Some examples of unemployed people that did not have an income other that the
support of his family, friends or government in a part of (or all) his life:

Vincent Van Gogh, too clumsy to farm

John Steinbeck, housed by his father that provides also paper and material

Harper Lee, sabbatical payed by friends

J.K. Rowling, writing whereas on welfare.

... and many others

Take in mind that you don't have just competition, there is also
collaboration, and teaming, and life-changers. Some people just born in
poverty. This would not be his choice if they could. Some born in a poor rural
environment somewhere in Misissipi, other in a manger in the middle of
nowhere. Some of those people are between the most influent people in the
history of the humanity.

People seem to worry about that basic income could lead to a lot of people
scratching his bellies all day (and this is true) but don't always notice that
this will also reveal a hidden minory of fine gem crafters in art, music,
literature or poetry that are just roting now and could be free to create huge
economic values instead.

------
momavujisic
The appeal to UBI for me has always, apart from being a good way to stop
welfare traps and increase income equality now, is that it marks the beginning
of the new phase in our economic system: one from a cash-work model to a
material-existence model. I do subscribe to the total job automation theory
being every so increasingly talked about, and what these proposals tell me is
that government and to a larger extent society is beginning to see that we can
indeed provide for everyone using our productivity gains.

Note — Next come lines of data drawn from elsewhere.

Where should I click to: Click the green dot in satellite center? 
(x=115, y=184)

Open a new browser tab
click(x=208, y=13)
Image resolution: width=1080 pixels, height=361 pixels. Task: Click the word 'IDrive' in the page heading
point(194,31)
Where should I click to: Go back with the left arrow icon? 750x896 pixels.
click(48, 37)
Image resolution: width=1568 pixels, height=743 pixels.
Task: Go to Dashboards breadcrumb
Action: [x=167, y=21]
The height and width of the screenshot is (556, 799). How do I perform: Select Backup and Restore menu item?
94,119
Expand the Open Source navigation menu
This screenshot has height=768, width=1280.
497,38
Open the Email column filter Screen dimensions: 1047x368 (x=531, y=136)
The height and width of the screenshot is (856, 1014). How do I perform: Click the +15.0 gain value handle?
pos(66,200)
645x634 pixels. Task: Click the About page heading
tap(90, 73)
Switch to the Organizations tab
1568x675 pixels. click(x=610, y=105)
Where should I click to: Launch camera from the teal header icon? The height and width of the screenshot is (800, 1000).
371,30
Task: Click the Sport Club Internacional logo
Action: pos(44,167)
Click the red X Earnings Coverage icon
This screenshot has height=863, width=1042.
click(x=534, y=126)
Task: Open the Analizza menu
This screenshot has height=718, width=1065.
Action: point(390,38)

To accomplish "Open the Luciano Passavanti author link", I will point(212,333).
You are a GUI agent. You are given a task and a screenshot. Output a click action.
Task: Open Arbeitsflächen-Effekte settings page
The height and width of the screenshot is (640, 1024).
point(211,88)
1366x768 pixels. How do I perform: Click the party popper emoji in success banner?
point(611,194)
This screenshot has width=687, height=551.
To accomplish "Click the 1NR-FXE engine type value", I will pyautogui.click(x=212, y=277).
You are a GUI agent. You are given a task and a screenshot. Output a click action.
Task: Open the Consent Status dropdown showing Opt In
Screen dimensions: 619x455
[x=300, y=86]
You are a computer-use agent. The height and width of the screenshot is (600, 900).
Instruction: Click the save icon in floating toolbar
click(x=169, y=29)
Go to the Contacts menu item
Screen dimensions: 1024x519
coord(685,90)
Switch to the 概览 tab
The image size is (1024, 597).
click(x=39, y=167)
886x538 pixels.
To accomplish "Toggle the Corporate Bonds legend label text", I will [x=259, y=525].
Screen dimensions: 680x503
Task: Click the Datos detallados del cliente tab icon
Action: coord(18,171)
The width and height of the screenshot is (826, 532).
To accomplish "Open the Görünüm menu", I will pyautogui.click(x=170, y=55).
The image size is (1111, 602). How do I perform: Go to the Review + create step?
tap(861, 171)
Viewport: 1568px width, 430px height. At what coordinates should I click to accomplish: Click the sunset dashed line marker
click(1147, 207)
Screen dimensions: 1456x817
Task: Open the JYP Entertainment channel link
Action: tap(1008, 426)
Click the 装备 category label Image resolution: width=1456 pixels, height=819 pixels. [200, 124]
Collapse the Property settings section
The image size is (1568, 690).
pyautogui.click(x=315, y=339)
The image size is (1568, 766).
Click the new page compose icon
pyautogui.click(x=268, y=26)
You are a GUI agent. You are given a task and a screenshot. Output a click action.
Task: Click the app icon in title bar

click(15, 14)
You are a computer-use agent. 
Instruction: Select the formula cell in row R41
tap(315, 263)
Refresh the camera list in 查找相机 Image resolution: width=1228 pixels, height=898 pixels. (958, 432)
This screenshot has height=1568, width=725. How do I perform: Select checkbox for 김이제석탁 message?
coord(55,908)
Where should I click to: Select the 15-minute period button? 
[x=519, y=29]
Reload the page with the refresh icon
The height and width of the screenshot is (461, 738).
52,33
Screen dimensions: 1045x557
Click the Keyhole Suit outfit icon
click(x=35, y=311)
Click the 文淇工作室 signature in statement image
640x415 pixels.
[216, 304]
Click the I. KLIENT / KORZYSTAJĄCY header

The cash part of the
deal I think is just a carry-on from our ageing economic system that will be
replaced by some other form of value transfer mechanism which honestly, I
can't imagine what would look like.

------
lucaspiller
One thing I've always wondered about the basic income is wont it just mean
prices go up because people are greedy? Take the article about trailer parks
that was on here a week ago: The business owners said that they had to be
careful when raising prices to make sure tenants can still afford it. If their
tenants suddenly get an extra $1000/month, what's to stop them putting the
rent up by $1000/month?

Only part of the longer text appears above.